While markets have become excited about the acceleration in China’s industrial sector in recent months, helping to boost commodity prices and sentiment towards the outlook for the broader economy, that improvement was nowhere be seen across the global manufacturing sector in April. It stalled.
The latest JP Morgan-Markit global manufacturing purchasing manager’s index (PMI) fell 0.5 points to 50.1 in April, the second-lowest reading seen in the past five years.
The index measures changes in activity levels from one month to the next.

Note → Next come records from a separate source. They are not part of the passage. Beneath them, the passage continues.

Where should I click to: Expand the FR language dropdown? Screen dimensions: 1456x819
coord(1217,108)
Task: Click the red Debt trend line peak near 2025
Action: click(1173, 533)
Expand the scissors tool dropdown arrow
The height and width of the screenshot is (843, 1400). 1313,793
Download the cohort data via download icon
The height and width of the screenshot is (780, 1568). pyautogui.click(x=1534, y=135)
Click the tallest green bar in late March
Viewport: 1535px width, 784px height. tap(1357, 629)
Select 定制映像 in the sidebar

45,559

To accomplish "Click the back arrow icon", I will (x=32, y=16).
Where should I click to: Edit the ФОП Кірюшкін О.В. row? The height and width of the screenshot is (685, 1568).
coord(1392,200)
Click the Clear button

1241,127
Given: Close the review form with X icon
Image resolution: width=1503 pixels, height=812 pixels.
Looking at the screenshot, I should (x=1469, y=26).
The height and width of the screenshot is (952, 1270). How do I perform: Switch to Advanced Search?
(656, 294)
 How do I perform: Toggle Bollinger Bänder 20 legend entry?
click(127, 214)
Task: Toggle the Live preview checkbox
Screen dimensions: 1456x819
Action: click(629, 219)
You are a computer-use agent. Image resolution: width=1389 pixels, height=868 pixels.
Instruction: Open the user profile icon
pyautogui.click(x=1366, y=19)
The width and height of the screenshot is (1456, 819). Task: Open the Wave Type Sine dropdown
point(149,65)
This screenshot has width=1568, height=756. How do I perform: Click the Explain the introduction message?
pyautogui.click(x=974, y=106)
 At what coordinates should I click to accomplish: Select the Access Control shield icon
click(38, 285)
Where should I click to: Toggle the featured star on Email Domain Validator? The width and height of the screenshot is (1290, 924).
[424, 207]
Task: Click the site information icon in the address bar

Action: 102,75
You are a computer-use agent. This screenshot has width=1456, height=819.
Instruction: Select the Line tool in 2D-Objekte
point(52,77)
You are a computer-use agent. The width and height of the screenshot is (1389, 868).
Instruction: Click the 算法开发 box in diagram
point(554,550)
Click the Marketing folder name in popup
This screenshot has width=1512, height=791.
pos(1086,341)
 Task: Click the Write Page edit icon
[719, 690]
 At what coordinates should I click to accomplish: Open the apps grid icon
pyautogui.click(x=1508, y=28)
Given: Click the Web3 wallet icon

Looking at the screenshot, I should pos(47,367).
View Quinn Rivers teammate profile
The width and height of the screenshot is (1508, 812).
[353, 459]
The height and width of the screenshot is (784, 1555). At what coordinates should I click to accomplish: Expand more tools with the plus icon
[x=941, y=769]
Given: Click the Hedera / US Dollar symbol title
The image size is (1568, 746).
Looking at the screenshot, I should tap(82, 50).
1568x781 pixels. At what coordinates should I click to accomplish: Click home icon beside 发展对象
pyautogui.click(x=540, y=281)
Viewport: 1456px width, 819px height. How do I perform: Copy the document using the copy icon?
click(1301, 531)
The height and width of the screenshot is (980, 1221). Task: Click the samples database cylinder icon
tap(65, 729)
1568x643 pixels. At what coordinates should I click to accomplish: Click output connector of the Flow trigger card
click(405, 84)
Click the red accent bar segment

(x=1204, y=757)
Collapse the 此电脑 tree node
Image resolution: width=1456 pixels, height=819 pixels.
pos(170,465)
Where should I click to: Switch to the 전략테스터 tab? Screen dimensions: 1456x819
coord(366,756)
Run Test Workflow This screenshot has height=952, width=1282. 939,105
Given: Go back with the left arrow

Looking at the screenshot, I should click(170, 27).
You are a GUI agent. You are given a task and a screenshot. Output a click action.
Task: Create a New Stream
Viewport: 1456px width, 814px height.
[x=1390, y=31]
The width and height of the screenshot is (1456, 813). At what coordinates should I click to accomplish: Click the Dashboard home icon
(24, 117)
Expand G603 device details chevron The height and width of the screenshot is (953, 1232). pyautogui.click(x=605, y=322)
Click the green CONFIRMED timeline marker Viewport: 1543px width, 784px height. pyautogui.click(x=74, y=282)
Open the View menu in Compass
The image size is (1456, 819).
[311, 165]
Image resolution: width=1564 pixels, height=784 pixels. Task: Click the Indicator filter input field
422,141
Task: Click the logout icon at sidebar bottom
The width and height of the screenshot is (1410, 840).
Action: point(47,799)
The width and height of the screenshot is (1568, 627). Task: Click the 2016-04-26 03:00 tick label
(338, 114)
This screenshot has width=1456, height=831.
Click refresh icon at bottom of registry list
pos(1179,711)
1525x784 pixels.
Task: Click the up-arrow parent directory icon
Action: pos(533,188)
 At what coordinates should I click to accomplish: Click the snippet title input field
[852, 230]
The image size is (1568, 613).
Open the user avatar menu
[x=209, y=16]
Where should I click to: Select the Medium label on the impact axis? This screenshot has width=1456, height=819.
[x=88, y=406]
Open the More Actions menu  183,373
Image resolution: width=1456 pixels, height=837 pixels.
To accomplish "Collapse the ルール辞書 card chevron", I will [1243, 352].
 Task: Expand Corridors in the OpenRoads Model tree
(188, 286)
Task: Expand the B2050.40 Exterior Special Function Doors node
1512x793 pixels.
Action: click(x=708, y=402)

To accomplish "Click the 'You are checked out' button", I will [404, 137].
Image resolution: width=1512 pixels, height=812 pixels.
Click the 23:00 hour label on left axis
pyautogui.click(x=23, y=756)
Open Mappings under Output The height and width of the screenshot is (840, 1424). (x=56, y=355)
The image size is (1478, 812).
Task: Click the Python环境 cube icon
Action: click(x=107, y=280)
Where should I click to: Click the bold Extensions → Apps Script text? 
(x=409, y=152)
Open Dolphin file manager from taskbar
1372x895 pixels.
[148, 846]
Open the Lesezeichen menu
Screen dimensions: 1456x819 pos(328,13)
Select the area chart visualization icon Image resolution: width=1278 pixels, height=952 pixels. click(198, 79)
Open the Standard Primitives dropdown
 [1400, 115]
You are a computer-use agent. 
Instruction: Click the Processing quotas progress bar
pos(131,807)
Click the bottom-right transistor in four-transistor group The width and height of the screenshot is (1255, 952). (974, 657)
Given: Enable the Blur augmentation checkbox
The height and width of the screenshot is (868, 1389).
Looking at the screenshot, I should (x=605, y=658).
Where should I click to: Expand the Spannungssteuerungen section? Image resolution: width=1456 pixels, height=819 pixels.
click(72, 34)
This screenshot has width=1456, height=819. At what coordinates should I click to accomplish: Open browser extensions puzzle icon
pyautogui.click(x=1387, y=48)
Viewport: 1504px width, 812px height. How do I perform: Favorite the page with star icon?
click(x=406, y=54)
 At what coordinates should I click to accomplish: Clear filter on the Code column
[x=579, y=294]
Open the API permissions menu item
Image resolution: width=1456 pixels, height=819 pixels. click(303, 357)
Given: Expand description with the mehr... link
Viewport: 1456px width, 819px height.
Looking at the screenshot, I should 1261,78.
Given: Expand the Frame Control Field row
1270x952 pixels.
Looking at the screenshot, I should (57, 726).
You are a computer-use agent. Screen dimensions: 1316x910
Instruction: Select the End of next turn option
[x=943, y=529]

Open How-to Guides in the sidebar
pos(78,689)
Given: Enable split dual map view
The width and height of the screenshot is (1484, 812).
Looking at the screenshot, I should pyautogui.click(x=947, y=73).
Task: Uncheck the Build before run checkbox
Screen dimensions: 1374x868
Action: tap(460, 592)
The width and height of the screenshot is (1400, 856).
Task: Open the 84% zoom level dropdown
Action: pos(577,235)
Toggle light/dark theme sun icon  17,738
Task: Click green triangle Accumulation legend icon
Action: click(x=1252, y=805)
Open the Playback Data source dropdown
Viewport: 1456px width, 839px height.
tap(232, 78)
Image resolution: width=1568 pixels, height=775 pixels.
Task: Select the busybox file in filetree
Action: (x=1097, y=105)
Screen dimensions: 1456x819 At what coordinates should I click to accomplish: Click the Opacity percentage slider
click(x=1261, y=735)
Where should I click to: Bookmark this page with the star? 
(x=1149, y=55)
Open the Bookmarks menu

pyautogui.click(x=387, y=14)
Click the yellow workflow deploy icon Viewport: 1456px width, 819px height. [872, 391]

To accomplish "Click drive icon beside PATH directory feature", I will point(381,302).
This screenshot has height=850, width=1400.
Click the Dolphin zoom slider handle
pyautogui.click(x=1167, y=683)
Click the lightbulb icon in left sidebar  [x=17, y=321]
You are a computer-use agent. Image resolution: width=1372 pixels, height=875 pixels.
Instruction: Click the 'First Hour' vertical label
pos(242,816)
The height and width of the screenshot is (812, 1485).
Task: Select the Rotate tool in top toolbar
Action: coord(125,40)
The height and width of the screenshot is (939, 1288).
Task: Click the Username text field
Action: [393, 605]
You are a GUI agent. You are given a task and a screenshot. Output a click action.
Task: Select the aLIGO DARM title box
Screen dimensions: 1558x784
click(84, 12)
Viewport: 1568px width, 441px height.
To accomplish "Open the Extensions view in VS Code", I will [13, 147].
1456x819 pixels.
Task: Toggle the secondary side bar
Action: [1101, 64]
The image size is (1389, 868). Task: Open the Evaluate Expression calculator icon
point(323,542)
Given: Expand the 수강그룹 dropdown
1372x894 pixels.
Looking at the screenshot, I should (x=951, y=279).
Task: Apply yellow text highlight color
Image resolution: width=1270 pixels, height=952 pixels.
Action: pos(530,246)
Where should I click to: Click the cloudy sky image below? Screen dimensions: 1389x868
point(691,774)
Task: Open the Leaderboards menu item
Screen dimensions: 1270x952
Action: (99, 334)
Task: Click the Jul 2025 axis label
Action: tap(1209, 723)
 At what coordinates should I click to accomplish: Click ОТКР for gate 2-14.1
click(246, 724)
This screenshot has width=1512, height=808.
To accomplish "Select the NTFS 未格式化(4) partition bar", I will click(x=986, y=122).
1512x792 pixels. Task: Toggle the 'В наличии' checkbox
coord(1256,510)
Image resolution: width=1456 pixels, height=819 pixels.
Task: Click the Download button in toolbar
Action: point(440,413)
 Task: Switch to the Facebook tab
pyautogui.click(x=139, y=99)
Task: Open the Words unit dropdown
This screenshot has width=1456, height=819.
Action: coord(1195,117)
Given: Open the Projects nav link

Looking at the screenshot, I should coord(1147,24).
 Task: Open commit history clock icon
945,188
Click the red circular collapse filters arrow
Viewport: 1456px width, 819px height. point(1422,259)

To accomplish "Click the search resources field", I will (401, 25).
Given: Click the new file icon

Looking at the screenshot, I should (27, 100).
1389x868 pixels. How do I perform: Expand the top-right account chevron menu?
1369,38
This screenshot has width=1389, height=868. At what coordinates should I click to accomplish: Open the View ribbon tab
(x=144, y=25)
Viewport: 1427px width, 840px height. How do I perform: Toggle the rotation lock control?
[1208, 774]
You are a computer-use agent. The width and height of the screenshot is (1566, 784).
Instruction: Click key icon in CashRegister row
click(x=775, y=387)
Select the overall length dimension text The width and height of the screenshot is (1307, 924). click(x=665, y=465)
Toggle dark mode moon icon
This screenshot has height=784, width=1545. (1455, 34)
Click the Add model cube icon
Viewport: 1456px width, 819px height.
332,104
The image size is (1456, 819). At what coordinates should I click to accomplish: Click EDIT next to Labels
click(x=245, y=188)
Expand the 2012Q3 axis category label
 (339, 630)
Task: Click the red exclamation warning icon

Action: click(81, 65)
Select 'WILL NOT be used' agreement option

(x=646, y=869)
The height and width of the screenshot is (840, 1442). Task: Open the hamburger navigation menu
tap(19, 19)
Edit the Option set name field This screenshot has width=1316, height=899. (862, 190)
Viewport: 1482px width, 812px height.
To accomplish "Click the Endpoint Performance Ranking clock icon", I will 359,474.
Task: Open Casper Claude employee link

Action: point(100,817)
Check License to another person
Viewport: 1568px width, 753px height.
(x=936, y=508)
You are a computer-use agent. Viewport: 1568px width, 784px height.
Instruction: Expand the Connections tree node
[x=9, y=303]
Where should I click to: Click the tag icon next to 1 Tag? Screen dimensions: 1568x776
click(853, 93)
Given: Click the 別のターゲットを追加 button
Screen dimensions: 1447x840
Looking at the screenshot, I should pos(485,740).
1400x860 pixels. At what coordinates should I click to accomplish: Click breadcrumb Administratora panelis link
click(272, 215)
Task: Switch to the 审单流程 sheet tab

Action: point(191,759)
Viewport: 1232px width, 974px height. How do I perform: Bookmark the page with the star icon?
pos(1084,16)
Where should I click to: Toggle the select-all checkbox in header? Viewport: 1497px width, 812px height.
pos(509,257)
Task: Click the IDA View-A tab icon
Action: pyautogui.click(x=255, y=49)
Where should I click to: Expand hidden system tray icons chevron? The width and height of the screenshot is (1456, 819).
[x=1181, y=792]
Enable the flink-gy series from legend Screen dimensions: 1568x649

Anything above 50 signals growth, while anything below that level means contraction -— so the higher the number the better.
“The growth rate of the global manufacturing sector ground to a near-standstill at the start of the second quarter,” said Markit following the release of the report overnight.
“Conditions remained muted in many domestic markets, while international trade flows continued to deteriorate. The level of new export business fell for the third straight month and to the greatest extent since September of last year.”
According to the group, activity levels in both emerging and developed markets weakened during the month, particularly in the latter.
“Developed nations saw their combined pace of output expansion slow to a three-year low. Production growth slipped to a 16-month low in the European Union, to a survey low in the US and declined at the fastest pace in two years in Japan,” they wrote.
Output levels in emerging economies actually declined, for the 10th time in the past 12 months.
“China stagnated, growth slowed in India and Indonesia, while Brazil, Russia and Malaysia recorded substantial downturns in production.”
As a consequence of the slowdown in output, manufacturers shed staff for a third straight month, this time at the fastest pace seen since June 2013.
“The US saw only a negligible gain in staffing levels, while employment in China fell at the second-fastest pace since January 2009.”
Not exactly confidence-building stuff, right?
The one piece of good news came from developments in input and output prices which both expanded after falling in recent months. However, much of the strength was concentrated in emerging markets, likely China, raising concerns over the sustainability of inflationary spike.
“A marked disparity was evident between the trends seen in developed and emerging nations,” noted Markit. “While prices tended to fall in the developed world, emerging markets generally registered solid rates of inflation.”
Despite the dire April report, David Hensley, director of global economic coordination at JP Morgan, remains optimistic on the outlook for the sector.
“The latest PMI data indicate global manufacturing output is growing at an anaemic pace, similar to the past year,” said Hensley.
“What is notable is the sharp drop in the PMI finished goods inventory index. Once manufacturers have aligned inventories with sales, faster production gains should ensue.”